Он снял одну папайю. Спустился. Потом ещё раз залез. Снял вторую. Потом третью. Работал спокойно, без лишних слов. Настоящий профессионал всегда молчалив. Мы решили его отблагодарить. Денег давать было странно. Нашлась конфета. Советская, из тех, которые были не просто сладостью, а маленьким произведением государственной культуры. Кажется, «Мишка на Севере» или «Мишка косолапый» — сейчас уже не поручусь. В любом случае это была конфета из лучшего наследия СССР: с фантиком, фольгой, классическим шоколадом, вафлей, и лёгким привкусом инопланетной вещи.
Мы дали ему конфету. Ну дали и дали. Бог с ним. Он взял её и убежал в восторженных чувствах. Позже выяснилось, совершили серьёзную дипломатическую ошибку. Через час мальчишка, по всей вероятности, побежал хвастаться в школу. Через два часа перед нашим домом стояла демонстрация. Не митинг, не очередь и не случайная группа детей. Именно демонстрация. Прибежало, кажется, полшколы. Маленькие, босые, шумные, любопытные. Все хотели увидеть дом, дерево, белых людей и, главное, конфету, которая уже успела превратиться в местную легенду.
Слухи в Ньяссе распространялись быстрее транспорта. Транспорту мешало отсутствие горючего. Слухам не мешало ничего. Дети стояли перед домом, и ожидали чуда.

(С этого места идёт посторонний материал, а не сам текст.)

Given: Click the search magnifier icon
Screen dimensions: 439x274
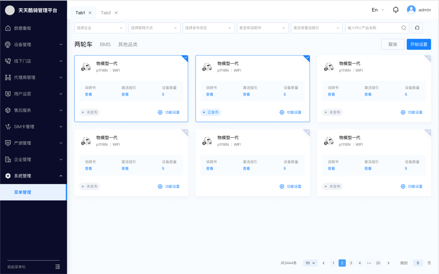Looking at the screenshot, I should coord(404,28).
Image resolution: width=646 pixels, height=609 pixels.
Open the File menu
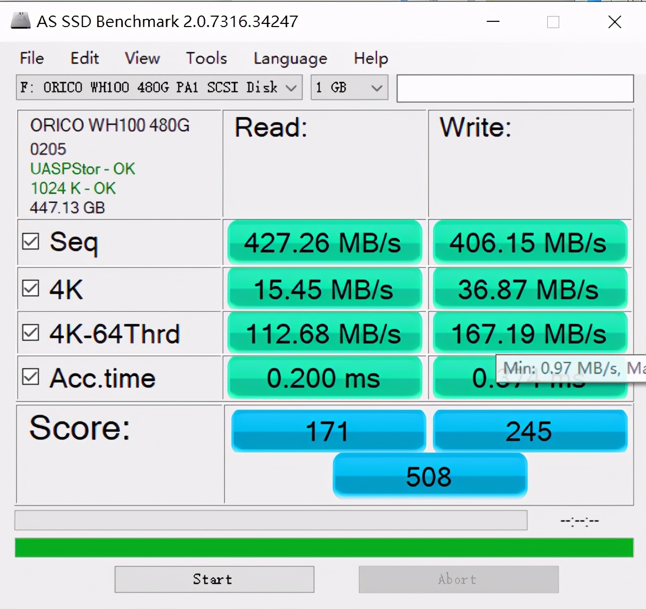pos(32,58)
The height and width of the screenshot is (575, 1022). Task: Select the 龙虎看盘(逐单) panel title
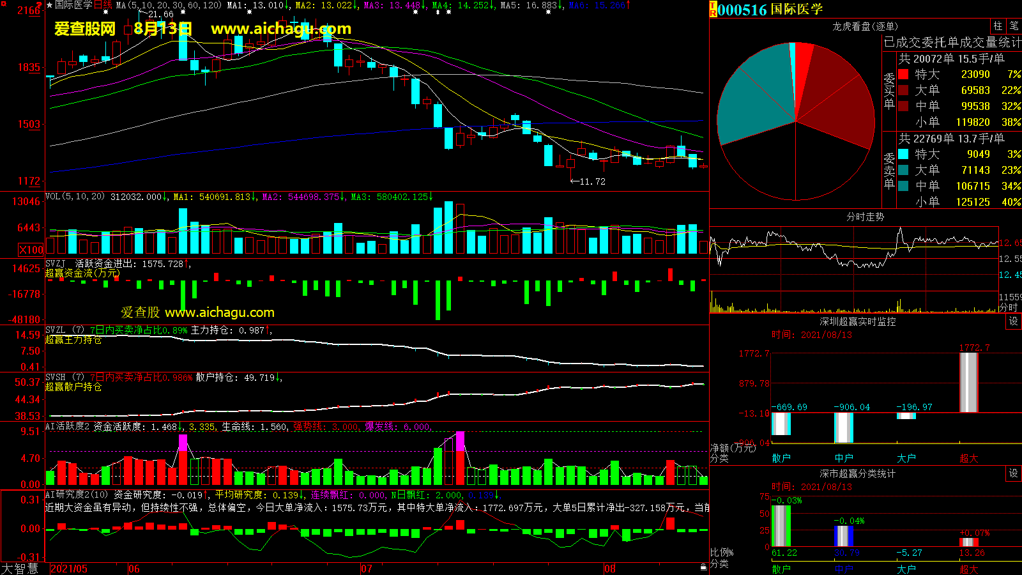[865, 26]
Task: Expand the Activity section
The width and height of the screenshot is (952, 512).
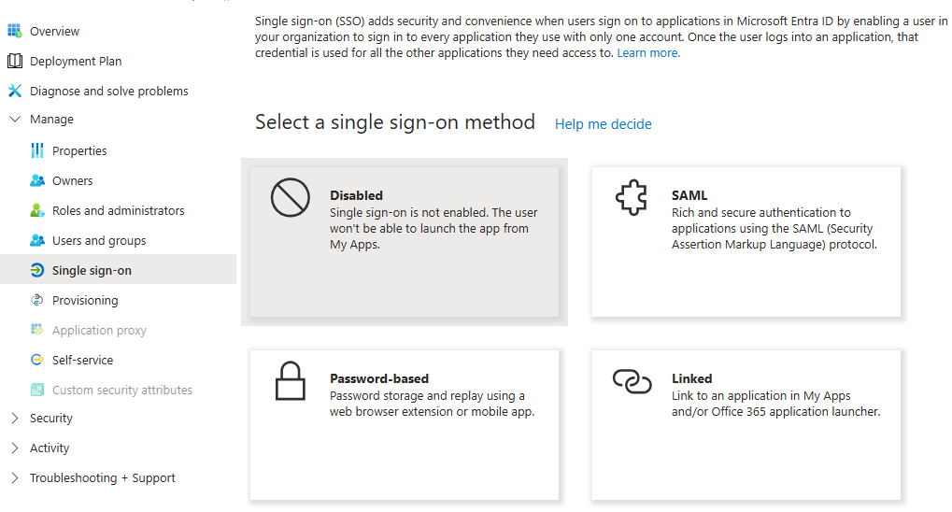Action: (x=14, y=448)
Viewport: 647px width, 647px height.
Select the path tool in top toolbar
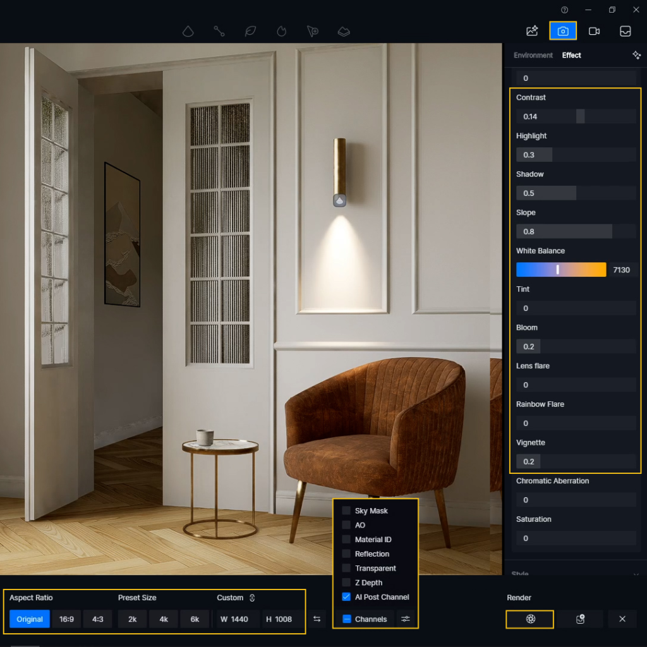(219, 31)
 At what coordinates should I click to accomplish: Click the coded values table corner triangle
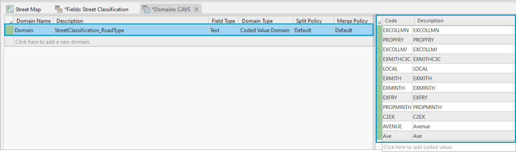pyautogui.click(x=380, y=21)
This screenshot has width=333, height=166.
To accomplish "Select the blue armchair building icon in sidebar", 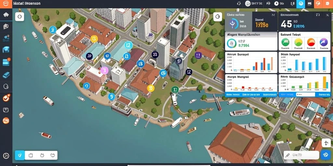I will point(6,50).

Конфет у нас столько не было. Даже Советский Союз в тот момент не располагал достаточным количеством «Мишек», чтобы обеспечить внезапные потребности школьников провинции Ньяса.
Положение становилось сложным. Мы не знали, что делать. Разогнать детей было нельзя. Раздать конфеты было невозможно. Объяснить экономическую ситуацию СССР и Мозамбика на доступном уровне — поздно. К счастью, прибежал учитель.

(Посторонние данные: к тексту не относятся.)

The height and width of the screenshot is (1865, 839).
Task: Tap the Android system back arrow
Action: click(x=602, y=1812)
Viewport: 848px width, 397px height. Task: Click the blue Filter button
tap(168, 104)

Он был взволнован, очень смущён и сразу начал извиняться. Он построил детей, отчитал их, увёл. Дети уходили неохотно. Им явно казалось, что история ещё не закончена и где-то в доме спрятан главный склад конфет.
Учитель задержался на минуту и снова извинился. Мы дали конфету и ему. Это было справедливо. Во-первых, он спас нас от детского восстания. Во-вторых, человек, который вернул в школу половину школьников, заслуживает награды. В-третьих, советская дипломатия должна быть последовательной.
А папайя осталась стоять в палисаднике. Высокая, тонкая, полная плодов и совершенно равнодушная к тому, что только что стала причиной маленького кризиса международных отношений. С тех пор я понял: в Африке нельзя просто дать ребёнку конфету. Это не конфета. Это информационный повод для международного скандала.
Мотострелковый взвод в зимнем лесу
“No two languages are ever sufficiently similar to be considered as representing the same social reality.”
«Нет двух языков, настолько похожих, чтобы их можно было считать выражением одной и той же социальной реальности».
Эдвард Сепир
В моей квартире в Лишинге хранилось идеологическое оружие - узкоплёночный кинопроектор. Вместе с ним имелся набор фильмов: Красоты Советского Союза, Большой театр, Малый театр и, самое главное, учебные фильмы Министерства Обороны.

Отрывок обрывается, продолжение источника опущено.